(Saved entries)
+ + + + + + +
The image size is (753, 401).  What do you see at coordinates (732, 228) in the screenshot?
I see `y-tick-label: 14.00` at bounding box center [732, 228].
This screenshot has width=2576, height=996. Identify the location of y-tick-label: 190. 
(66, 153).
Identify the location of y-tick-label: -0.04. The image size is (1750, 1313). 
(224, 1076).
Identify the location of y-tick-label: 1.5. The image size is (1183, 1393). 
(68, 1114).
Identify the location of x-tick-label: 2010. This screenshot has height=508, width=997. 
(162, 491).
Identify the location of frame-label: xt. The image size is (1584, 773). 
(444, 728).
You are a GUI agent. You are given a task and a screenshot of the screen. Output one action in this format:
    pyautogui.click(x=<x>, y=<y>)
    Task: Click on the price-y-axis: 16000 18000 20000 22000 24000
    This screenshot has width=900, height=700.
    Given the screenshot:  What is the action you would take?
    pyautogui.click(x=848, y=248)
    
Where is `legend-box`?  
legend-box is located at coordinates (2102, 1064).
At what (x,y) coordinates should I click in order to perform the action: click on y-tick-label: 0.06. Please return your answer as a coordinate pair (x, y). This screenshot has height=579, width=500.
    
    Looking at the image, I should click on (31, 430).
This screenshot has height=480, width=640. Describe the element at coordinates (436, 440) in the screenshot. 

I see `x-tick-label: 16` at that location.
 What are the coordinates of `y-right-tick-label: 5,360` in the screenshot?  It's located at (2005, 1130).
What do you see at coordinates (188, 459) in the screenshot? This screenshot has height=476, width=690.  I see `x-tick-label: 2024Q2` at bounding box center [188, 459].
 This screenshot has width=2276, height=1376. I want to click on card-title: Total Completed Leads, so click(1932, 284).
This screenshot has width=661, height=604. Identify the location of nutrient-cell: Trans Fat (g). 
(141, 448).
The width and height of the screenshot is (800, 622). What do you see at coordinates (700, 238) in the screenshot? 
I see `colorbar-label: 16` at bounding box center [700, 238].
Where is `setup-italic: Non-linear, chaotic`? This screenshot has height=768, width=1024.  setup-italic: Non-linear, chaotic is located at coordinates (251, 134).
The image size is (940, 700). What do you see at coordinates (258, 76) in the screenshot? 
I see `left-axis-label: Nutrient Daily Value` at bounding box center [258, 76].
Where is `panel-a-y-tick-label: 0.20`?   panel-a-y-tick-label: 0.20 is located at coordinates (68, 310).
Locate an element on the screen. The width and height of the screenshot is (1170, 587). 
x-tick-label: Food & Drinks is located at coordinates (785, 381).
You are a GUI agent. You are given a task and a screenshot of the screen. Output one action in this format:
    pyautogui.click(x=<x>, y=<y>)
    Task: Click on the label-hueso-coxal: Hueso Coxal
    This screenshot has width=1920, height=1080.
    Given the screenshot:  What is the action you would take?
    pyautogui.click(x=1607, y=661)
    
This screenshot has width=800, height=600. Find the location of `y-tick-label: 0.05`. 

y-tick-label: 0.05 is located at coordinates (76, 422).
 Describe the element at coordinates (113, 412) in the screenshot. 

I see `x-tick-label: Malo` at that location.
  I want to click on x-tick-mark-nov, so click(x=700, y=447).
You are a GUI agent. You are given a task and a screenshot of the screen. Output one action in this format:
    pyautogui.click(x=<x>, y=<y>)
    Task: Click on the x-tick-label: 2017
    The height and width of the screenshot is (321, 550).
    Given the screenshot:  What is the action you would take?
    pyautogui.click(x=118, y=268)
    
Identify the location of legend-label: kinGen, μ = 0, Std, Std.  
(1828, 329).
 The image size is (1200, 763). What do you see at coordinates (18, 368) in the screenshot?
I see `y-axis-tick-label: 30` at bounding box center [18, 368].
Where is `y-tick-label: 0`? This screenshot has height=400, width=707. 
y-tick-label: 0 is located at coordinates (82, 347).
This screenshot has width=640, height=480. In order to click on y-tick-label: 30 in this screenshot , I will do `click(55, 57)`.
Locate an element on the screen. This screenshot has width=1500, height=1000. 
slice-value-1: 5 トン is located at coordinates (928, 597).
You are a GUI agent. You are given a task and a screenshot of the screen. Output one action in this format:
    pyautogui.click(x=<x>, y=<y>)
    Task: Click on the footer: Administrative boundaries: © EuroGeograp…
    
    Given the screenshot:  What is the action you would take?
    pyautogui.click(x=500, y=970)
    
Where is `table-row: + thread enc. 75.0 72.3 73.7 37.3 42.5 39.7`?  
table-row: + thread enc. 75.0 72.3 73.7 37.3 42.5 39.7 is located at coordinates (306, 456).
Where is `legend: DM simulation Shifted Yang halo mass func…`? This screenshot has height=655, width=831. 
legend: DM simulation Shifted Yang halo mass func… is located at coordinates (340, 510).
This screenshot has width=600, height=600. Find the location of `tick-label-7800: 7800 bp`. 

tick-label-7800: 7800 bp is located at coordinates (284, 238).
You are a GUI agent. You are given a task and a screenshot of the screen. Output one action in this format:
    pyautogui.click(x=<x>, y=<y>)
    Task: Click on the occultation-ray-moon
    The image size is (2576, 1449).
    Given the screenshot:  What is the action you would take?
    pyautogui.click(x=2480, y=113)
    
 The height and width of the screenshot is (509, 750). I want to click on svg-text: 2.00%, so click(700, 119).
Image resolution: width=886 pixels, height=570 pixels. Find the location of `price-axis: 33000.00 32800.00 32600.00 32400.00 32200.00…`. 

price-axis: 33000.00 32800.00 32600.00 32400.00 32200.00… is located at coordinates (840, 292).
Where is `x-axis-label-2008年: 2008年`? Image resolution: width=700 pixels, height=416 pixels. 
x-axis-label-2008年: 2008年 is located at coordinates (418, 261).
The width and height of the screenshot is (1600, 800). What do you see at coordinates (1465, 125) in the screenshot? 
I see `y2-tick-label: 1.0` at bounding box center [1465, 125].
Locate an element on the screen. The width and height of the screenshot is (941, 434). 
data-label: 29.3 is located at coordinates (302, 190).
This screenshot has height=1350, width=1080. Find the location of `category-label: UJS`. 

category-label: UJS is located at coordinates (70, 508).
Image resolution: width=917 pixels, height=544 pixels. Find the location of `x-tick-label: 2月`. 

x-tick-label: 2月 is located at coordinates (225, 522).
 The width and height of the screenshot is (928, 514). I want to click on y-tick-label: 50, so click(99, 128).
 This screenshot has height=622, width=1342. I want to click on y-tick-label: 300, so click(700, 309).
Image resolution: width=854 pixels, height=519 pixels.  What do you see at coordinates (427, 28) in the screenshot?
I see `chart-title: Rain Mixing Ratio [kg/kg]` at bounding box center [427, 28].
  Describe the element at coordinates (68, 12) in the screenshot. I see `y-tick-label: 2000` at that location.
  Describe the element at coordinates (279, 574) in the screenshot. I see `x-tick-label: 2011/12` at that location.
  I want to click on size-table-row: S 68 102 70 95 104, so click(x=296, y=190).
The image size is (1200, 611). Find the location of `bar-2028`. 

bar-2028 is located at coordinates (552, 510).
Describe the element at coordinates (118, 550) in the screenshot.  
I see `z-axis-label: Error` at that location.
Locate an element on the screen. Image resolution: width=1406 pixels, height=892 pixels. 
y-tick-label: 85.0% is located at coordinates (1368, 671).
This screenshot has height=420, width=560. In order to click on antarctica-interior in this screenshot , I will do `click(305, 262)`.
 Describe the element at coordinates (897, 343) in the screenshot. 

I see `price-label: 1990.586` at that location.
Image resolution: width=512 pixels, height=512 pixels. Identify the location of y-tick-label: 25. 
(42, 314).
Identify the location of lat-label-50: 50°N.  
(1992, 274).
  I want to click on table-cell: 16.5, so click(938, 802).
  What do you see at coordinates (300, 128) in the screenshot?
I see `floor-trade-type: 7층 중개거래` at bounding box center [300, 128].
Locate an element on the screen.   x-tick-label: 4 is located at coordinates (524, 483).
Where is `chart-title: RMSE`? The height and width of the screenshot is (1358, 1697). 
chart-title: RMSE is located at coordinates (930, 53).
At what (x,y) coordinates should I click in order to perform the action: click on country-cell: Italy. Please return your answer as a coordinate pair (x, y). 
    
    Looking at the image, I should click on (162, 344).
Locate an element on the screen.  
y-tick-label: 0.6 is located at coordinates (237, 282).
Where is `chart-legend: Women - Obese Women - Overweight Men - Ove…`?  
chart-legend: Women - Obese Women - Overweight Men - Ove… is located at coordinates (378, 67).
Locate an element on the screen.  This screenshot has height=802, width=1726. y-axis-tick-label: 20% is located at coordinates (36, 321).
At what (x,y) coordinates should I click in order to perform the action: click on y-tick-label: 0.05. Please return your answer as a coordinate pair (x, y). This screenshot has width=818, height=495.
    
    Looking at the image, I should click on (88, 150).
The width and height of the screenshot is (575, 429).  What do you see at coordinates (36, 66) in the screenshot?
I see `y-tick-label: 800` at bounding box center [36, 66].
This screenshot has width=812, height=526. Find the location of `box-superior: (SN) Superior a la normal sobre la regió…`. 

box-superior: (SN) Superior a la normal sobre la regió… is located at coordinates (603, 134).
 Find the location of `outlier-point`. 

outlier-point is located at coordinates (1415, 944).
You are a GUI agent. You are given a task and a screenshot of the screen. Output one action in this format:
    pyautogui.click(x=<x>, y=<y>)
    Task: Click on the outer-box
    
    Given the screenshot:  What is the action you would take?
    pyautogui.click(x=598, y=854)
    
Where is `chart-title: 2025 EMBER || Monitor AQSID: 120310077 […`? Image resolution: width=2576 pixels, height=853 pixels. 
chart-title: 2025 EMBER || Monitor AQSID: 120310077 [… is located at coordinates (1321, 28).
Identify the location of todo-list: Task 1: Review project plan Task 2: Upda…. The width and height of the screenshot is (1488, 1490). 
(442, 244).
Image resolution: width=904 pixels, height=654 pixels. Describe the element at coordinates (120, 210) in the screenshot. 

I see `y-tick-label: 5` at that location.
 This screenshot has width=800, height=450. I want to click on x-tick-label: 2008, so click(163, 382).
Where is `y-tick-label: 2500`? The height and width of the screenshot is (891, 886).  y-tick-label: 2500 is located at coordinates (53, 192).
+ + + + + + +
◆ **Work instruction**
Output as a JSON list of strings, one string per line, the records from the line with "What do you see at coordinates (188, 459)" up to and including the line with "This screenshot has width=2276, height=1376.", leaving out any blank lines.

◆ **Completed task**
[
  "What do you see at coordinates (188, 459) in the screenshot? This screenshot has height=476, width=690.  I see `x-tick-label: 2024Q2` at bounding box center [188, 459].",
  " This screenshot has width=2276, height=1376. I want to click on card-title: Total Completed Leads, so click(1932, 284)."
]